Current Position: Executive Chef, Westchester Country Club, Rye, N.Y.
Swiss Chef Apprenticeship: Hotel Intercontinental, Geneva, Switzerland
The kitchen at WCC has been loaded with talent for years as well. With a tremendous resume in hand, Chef Max Knoepfel took over last year for Ed Leonard, CMC, who moved on to become the Corporate Chef of Le Cordon Bleu Culinary Schools. Chef Max, as he is known, has drawn on his nearly 35 years of experience, which began with a Swiss Chef apprenticeship and has taken him to leading culinary venues around the world, to take a cutting-edge club F&B operation and make it even better. I would like to thank Max for taking the time from his busy schedule to share some of his tremendous culinary knowledge.
Q: Max, you’ve worked in just about every facet of our industry. When you went to WCC and sought to build on what your predecessor had accomplished, what was your philosophy for menu engineering?

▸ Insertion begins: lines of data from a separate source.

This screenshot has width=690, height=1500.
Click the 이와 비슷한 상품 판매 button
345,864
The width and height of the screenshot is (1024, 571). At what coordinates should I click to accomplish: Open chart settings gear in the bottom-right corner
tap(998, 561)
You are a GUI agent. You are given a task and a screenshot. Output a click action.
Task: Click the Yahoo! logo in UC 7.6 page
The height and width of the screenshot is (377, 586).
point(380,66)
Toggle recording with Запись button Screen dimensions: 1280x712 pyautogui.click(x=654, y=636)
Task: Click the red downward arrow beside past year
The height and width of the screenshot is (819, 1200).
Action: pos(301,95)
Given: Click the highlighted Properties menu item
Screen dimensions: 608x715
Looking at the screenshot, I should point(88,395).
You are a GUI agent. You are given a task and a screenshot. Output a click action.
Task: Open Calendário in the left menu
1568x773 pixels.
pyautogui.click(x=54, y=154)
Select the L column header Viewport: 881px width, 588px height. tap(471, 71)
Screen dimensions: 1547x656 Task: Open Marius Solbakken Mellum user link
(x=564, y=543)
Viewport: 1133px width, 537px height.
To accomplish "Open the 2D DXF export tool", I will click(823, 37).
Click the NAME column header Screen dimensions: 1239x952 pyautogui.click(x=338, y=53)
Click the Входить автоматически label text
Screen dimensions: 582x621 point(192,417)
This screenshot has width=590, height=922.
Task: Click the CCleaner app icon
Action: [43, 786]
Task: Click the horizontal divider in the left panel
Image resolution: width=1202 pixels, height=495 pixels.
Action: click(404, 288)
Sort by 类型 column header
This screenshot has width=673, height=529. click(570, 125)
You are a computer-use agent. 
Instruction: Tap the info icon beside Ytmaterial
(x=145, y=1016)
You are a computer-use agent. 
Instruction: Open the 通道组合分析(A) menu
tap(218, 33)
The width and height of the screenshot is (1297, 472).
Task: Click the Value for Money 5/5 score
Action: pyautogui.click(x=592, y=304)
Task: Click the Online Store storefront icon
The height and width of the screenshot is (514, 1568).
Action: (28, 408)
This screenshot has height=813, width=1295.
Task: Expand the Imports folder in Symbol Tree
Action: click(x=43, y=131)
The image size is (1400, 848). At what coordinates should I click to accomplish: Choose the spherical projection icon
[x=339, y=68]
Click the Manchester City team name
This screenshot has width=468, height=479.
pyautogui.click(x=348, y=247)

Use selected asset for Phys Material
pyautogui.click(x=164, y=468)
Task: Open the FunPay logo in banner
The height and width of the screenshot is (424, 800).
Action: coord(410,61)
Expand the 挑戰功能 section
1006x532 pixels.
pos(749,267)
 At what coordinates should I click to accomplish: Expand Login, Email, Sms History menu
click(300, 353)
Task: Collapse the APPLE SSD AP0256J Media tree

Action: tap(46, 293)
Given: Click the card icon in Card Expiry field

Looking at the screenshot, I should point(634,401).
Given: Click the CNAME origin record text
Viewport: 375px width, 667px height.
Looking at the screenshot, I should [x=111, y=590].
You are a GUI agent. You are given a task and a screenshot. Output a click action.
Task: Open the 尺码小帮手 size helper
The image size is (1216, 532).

A: The amazing menus that Chef Leonard and his team had created here were complex and trend-setting, and based in a great culinary pride. Through my communications with the dining membership, I brought back standard club favorites and new regional fare with our own culinary twists. The return to “familiar food done well,” with a local food terroire to exploit, was a huge success. Andre Soltner of Lutece would often say he did not make the fanciest food in New York city, but instead he may have made the best roast chicken possible. This was my philosophy. The membership votes with their feet, and our food venues are well-frequented. And with a great number of restaurants in our area, we are able to keep our members at the club.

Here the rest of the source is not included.